We are looking for time, so let time equal (T). In one hour the large pump will empty \(\frac{1}{5}\) of the tank and the smaller pump will empty \(\frac{1}{9}\) of the tank. The fraction of the tank they will empty together in 1 hour is \( \frac{1}{5} + \frac{1}{9} \). So, in (T) hours, the fraction of the tank that the two pumps can empty is \(\frac{T}{5} + \frac{T}{9} \). Since the tank is empty when this function reaches 1, we can use \(\frac{T}{5} + \frac{T}{9} = 1 \).

\( \frac{T}{5} + \frac{T}{9} = 1 \)

\( \frac{45T}{5} + \frac{45T}{9} = 45 \)

\( 9T + 5T = 45 \)

\( 14T = 45 \)

\( T = \frac{45}{14} \)

\( T = 3.21 hours \)

**Example 8**

In one hour an athlete travels 10.1 miles by running 8 mph and then at 11 mph.
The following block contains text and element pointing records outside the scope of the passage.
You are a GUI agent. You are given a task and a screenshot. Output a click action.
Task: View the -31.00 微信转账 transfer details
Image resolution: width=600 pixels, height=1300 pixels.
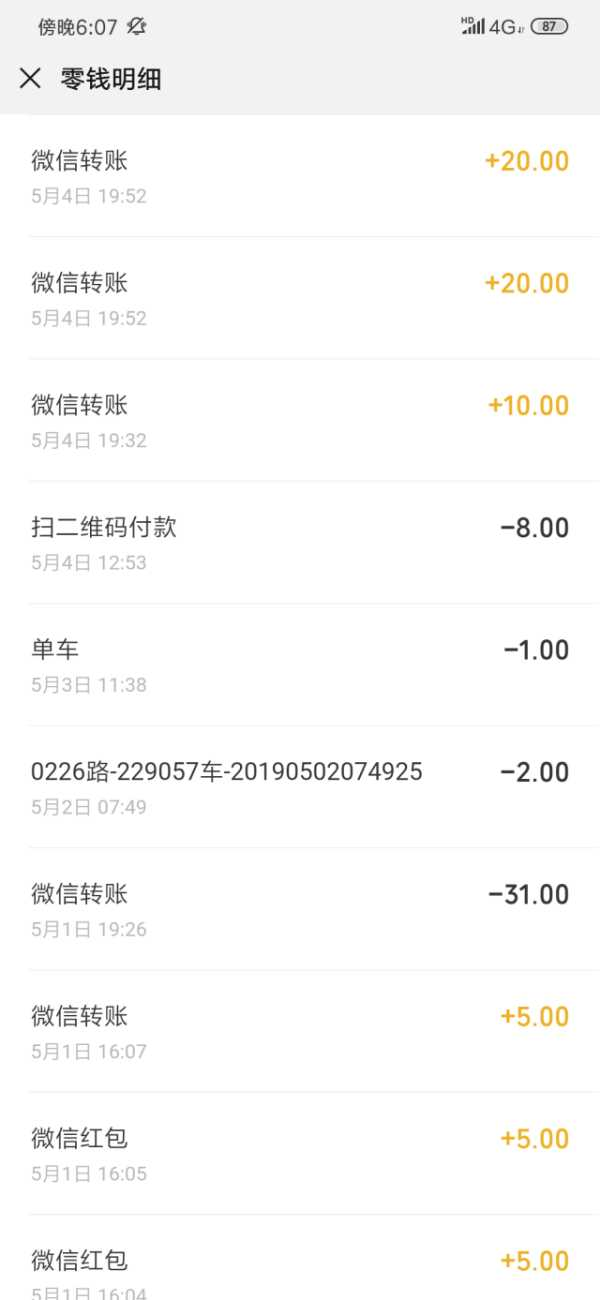click(300, 908)
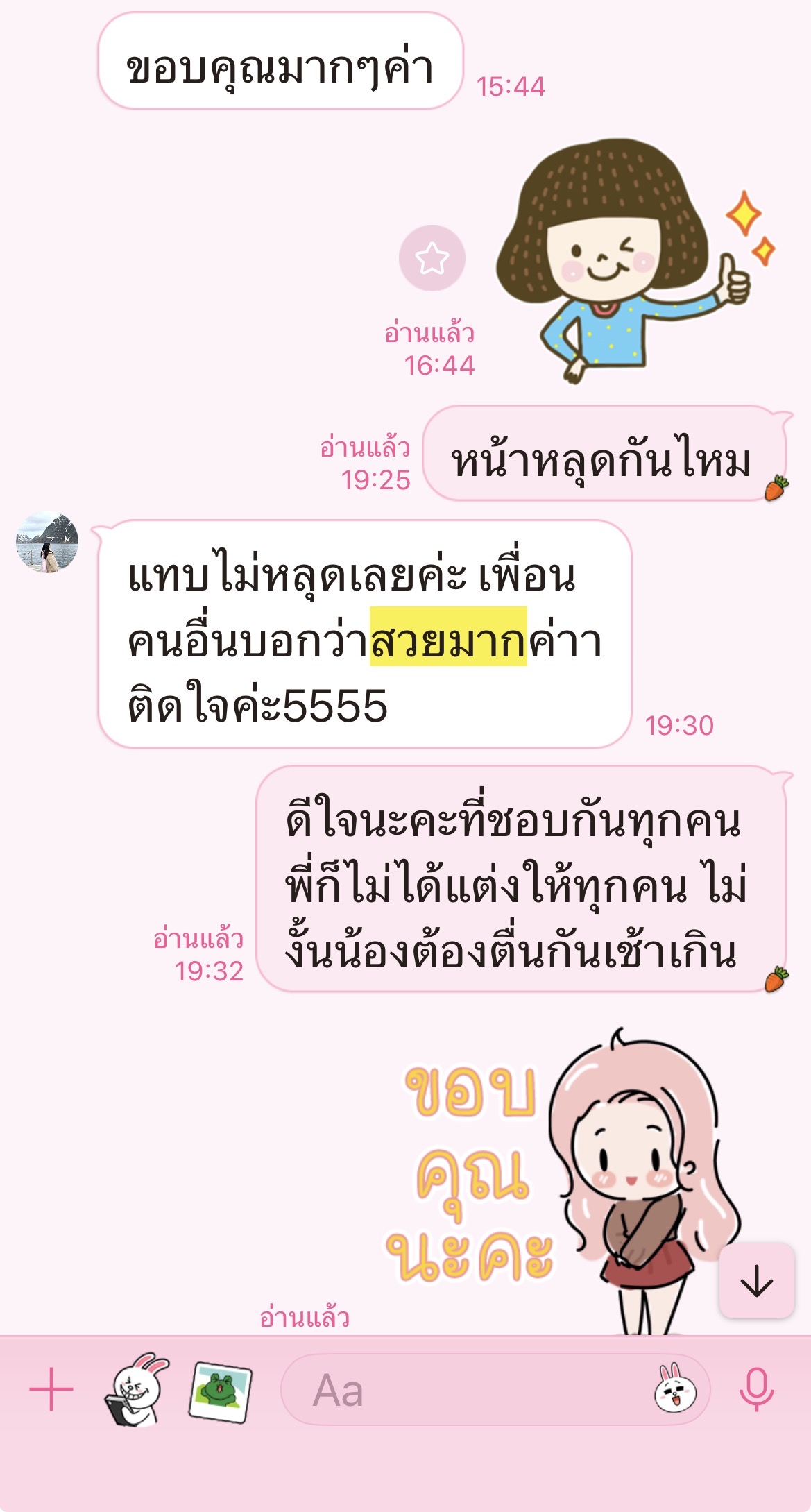Record a voice message with microphone
The height and width of the screenshot is (1512, 811).
(756, 1389)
How long did the athlete run at each speed?

We are asked to find the time spent running at each rate. If we let (x) represent the time spent running at 8 mph, then 1-x represents the time running at 11 mph because the total running time was 1 hour.

Distance (d) equals rate times time (T) or \( d=rt\). In this example, we have two rates and two times. The total distance must sum to 10.1 miles.

\( d = 10.1 = 8x + 11(1-x) \)

\( 10.1 = 8x + 11 -11x \)

\( 10.1 = 11-3x \)

\( 3x = .9 \)

\( x = .3 \)

So the athlete runs .3 of an hour at 8 mph and .7 of an hour at 11 mph.

**Example 9**

A person 6 feet tall stands 17 feet from the base of a streetlight. If the person’s shadow is 8 feet, estimate the height of the streetlight.

We are being asked to find the height of a streetlight, this will be (x).

You can use similar proportions here to solve this quickly.

\( \frac{x}{6} = \frac{25}{8} \)

\( x = \frac{(6)(25)}{8} \)

\(x = 18.75 ft. \)

The streetlight is 18.75 feet tall.

**Example 10**

Pure water is being added to a 30% solution of 153 ml of hydrochloric acid. How much water should be added to reduce it to a 13% mixture?

We are asked to find the amount of water that should be added to 153ml of 30% acid to make it a 13% solution. Let this amount of water equal x. Then x + 153 equals the final volume of the 13% solution.

Since only water is added, the total amount of acid in the solution after adding the water must equal the amount of acid before the water is added. The volume of pure acid after the water is added equals 13% of x + 153ml, and the volume of pure acid before the water is added equals 30% of 153ml. Our equation becomes:

\( .13(x + 153) = .30(153) \)

\( x + 153 = \frac{.30(153)}{.13} \)

\( x = \frac{.30(153) -153}{.13} \)

\( x = 200.08 ml \)

**Conclusion**

In this chapter I have talked about the fundamental linear equation. It is the easiest to understand and algebra essentials. You can see how many quantities are modeled and then estimated using basic algebra.